Infatti la potenza e il limite, al tempo stesso, dei prodotti Google è quella di creare tecnologie che funzionano benissimo, semplicissime, ma che hanno una flessibilità limitata. La stessa ricerca con Google è effettivamente eccezionale (adesso poi con il completamento automatico sembra che ti legga nel pensiero), ma se volessi ad esempio avere una lista delle pagine che contengono una biografia personale di tutte le persone che si chiamano “Ignazio”, la cosa si fa più compessa: ricevo tonnellate di risultati che poi devo selezionare a mano. Per ricerche complesse è quindi poco adeguato: questo è il motivo che mi lascia un poco titubante sul possibile utilizzo di uno strumento come earthengine.

Ma sarà il tempo a parlare.

Nel frattempo, la loro roccosiffredità rimarrà inalterata, anzi forse aumenterà insieme alle dimensioni enormi di qualsiasi cosa abbiano (calcolo, storage, utenti).
A noi non resta che esserne coscienti e non farci ingannare dalle dimensioni, che un po’ contano, ma non sono tutto.

 

 

Comments (3)

  1. Alberto Michelini says:

    Daniele – Anch’io ho avuto reazioni non molto diverse dalle tue anche se poi non sono stato così introspettivo come lo sei stato tu. Lascio perdere la parte iniziale del tuo post che possa piacere o meno riflette un certo modo di pensare ed agire di gente che in effetti ha anche un po’ di ragioni per essere arrogante visto quello che e’ Google (ma potrebbe tranquillamente essere anche Apple o Microsoft).

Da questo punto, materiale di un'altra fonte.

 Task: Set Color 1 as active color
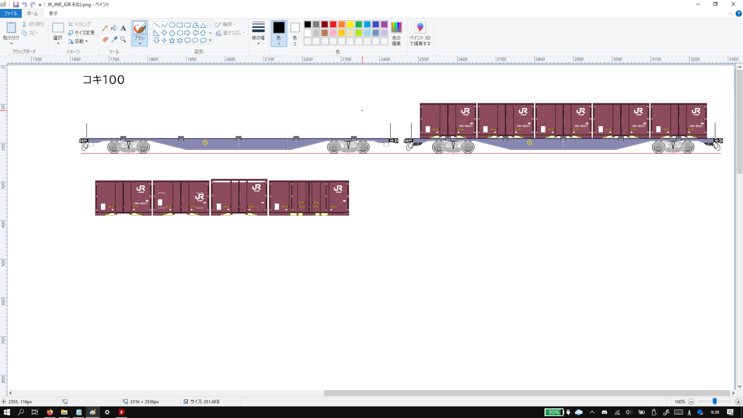pos(279,33)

In ogni caso l’arroganza da fastidio.
    Io penso che per giudicare bisogna sapere e per sapere bisogna prima studiare, usare e vedere come effettivamente funziona. La mia impressione non e’ molto diversa dalla tua a prima vista ma devo anche dire che non ho mai provato Earth Engine e quindi non lo posso valutare. La mia impressione e’ che si focalizza su dati geografici in 2D (come file raster di vario genere (topografia, popolazione, …) della Terra) e solo questo e’ già un punto a sfavore visto che noi studiamo l’interno della Terra. In ogni caso ci sarebbe da mettere le “mani nella marmellata” prima di poter dire qualcosa di più.